頭の中のリピート再生は、
なかなか止まらない。
「嫌われていないかな」
「面倒くさがられていないかな」
「言いつけたって思われていないかな」
何度も何度も、同じ場面を再生してしまう。
でも私は、少しずつ気づいた。
これは“現実の続き”ではなく、
妄想のループだということに。
だから私は、自分を自分の言葉で
止めることにした。
ステップ1:自分を自分の言葉で安心させる
声に出してもいいし、心の中でもいい。
「これは妄想のループです。実際の現実ではありません。」
「私は今、安全です。怒られていません。
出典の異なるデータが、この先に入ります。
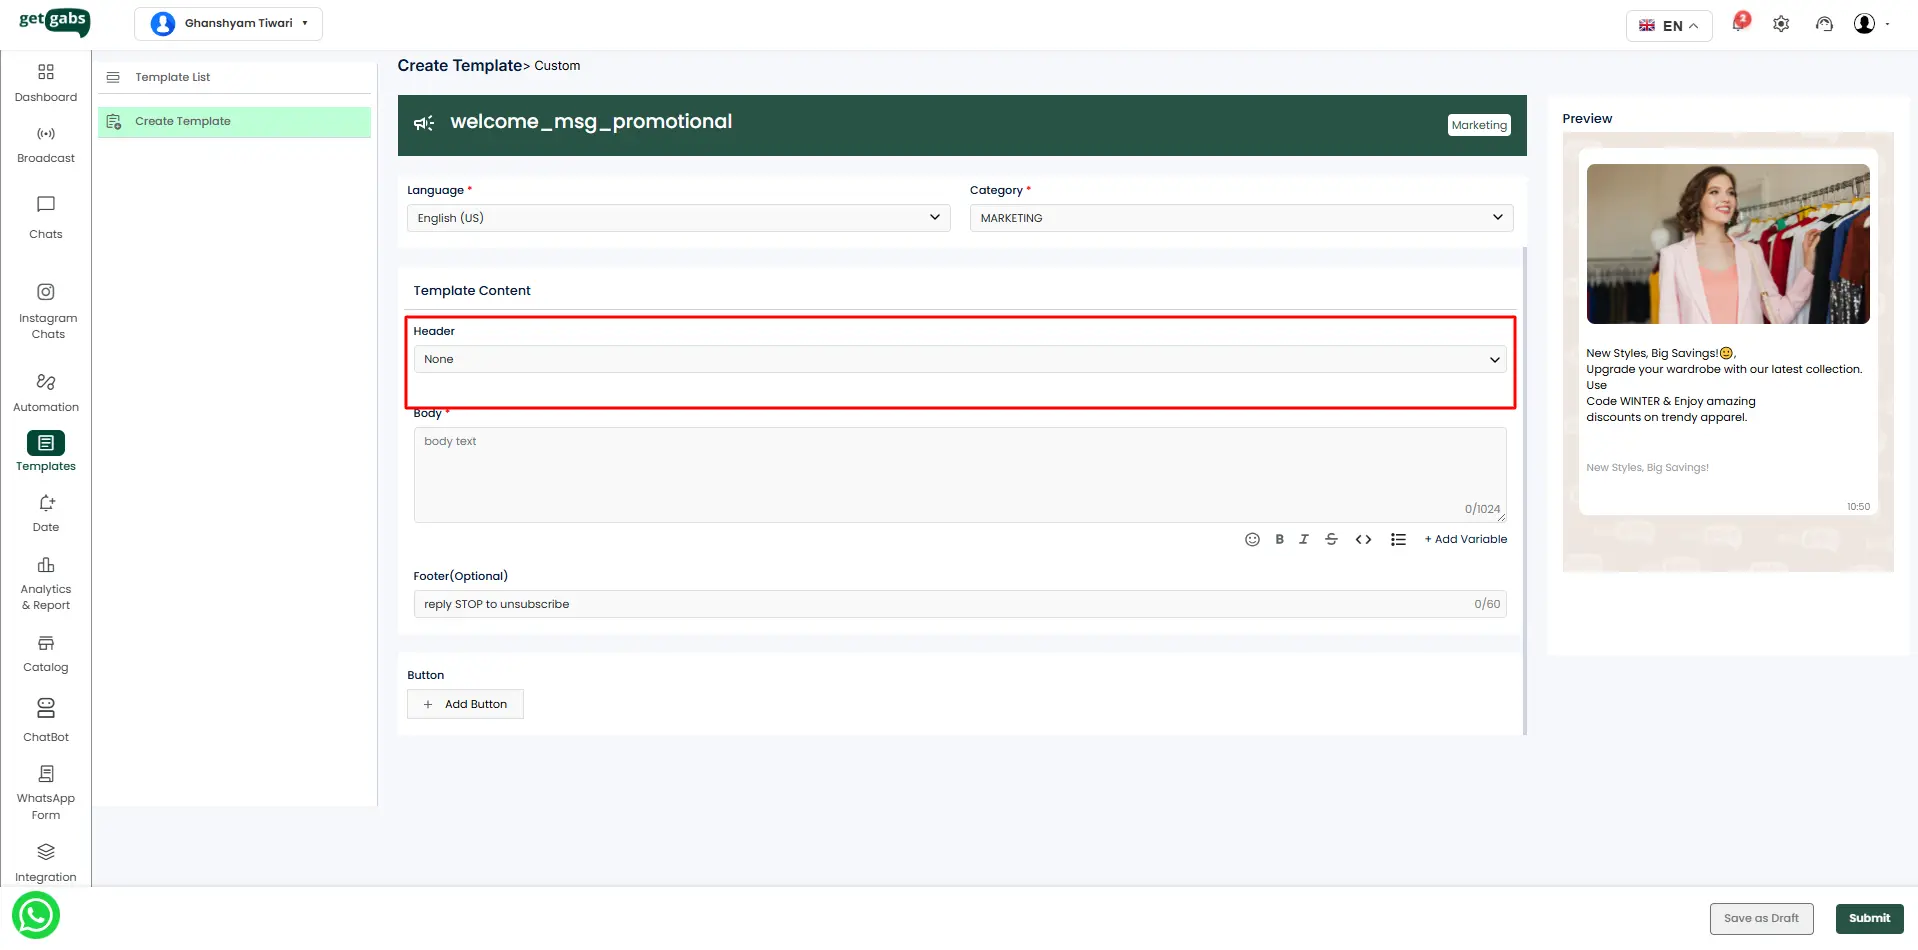
Task: Insert a bulleted list in body
Action: (1398, 539)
」
たったこれだけ。
でも、言葉にすると、
少しだけ距離ができる。
飲み込まれていた自分が、
一歩引いて眺められる。
ステップ2:呼吸に意識を戻す
ゆっくり息を吸う……1、2、3
ゆっくり吐く……1、2、3
これを5回。
呼吸に意識を向けると、
脳は「今ここに集中していい」と
理解するらしい。
未来の想像でもなく、
過去の場面でもなく、
今、ここ。
それだけで、波は少し小さくなる。
ステップ3:体を動かす
足の指を動かす。
両手をグーパーする。
肩をゆっくり回す。
頭だけで考えていると、ループは強くなる。
でも体を動かすと、思考は途切れる。
不思議だけれど、本当に少し静かになる。
強い言葉にフリーズする私も、
ぐるぐる考え続けてしまう私も、
全部いなくなるわけじゃない。
自分を落ち着かせる方法を持っていると、
誰かに安心させてもらう前に、
自分で自分を守ることもできる。
あの日の私は、悪者だったのではなく
ただ、怖かっただけ。
そして今の私は、
怖さから戻ってくる道を、
ちゃんと知っている。
それだけで、少し強くいられる。